Barir bersandar ke bangku, merasa percakapan ini semakin menarik.

"Menemukan apa?" tanyanya dengan singkat namun seakan cukup larut dalam pembicaraan

Adinda menatap mereka berdua dengan ragu-ragu.

"Aku menemukan petunjuk tentang keterlibatan Turminah dengan sebuah sekte misterius. Sekte itu... sepertinya punya hubungan dengan tragedi penyekapan yang terjadi delapan tahun lalu di Palm Green Residence."

Indri dan Barir terkejut mendengar ini.

"Palm Green Residence? Itu kan kasus yang dulu sempet lo alamin, Din! Ingat banget gue waktu itu seluruh kota heboh karena penemuan beberapa orang yang disekap di sana," ujar Indri dengan suara penuh ketidakpercayaan.

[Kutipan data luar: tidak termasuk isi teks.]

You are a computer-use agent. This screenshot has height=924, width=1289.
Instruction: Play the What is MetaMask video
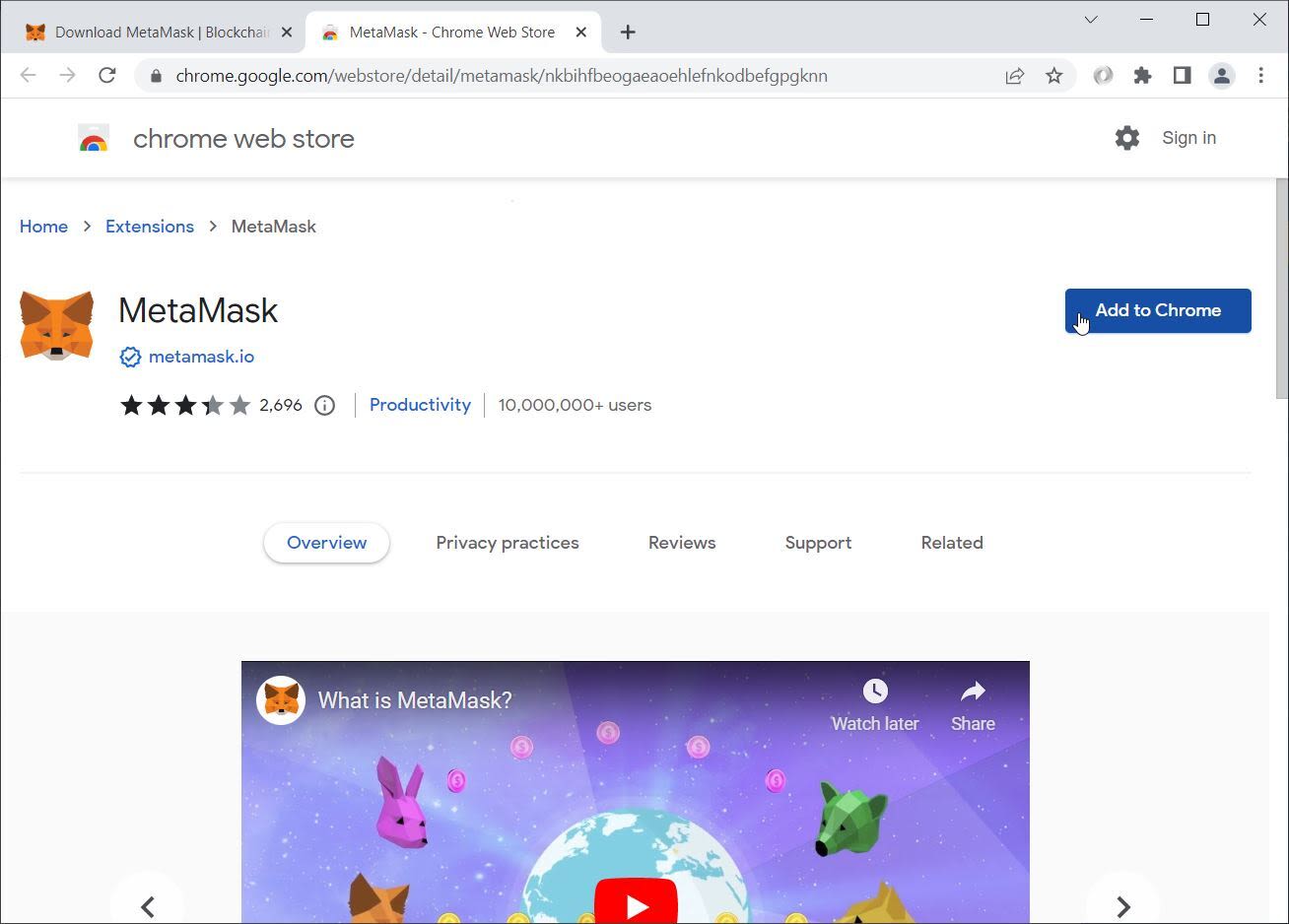(636, 903)
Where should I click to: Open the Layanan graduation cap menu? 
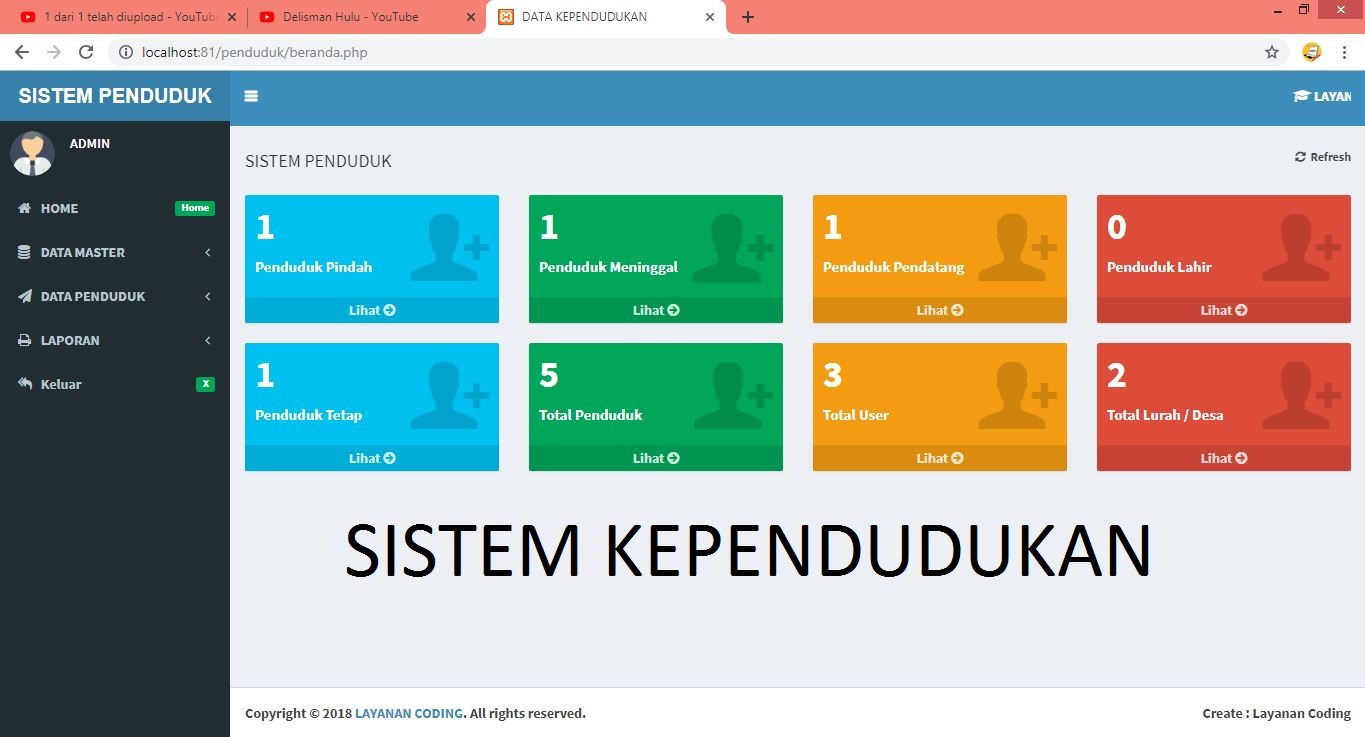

"Apa hubungannya dengan keluargamu, Din?" Barir mengajukan pertanyaan kembali dengan wajah serius berbanding terbalik dengan Indri yang tidak bisa mengatur ekspresi pada wajah hebohnya.

Adinda mengangguk, sorot matanya juga kelihatan ikut serius.

"Aku juga nggak tahu pasti apa hubungannya. Tapi beberapa petunjuk yang aku temukan, semuanya mengarah ke sana. Aku baru tahu belakangan ini bahwa Turminah pernah tinggal di Palm Green Residence, rumah lama yang aku tempati. Dan... dari apa yang kudengar, sekte yang dia ikuti mungkin ada kaitannya dengan penyekapan itu."

Barir memandang Adinda dengan ekspresi campuran antara rasa penasaran dan kekhawatiran.

"Jadi, kamu sekarang mencoba mencari tahu tentang sekte itu? Bukannya itu berbahaya, Din? Kalau mereka terlibat dalam kasus kriminal, sebaiknya kamu hati-hati."

Adinda menunduk, memainkan ujung bajunya dengan gelisah.

"Aku tahu ini berbahaya, tapi aku nggak bisa mundur sekarang. Aku sudah terlalu dalam mencari informasi tentang sekte itu, dan aku merasa ada sesuatu yang harus aku ungkap. Mungkin ini alasan kenapa Turminah menghilang. Mungkin dia menyembunyikan sesuatu yang tidak seharusnya orang ketahui. Atau... mungkin dia bagian dari semua ini."

Indri menggigit bibirnya, merasa khawatir dengan keputusan Adinda.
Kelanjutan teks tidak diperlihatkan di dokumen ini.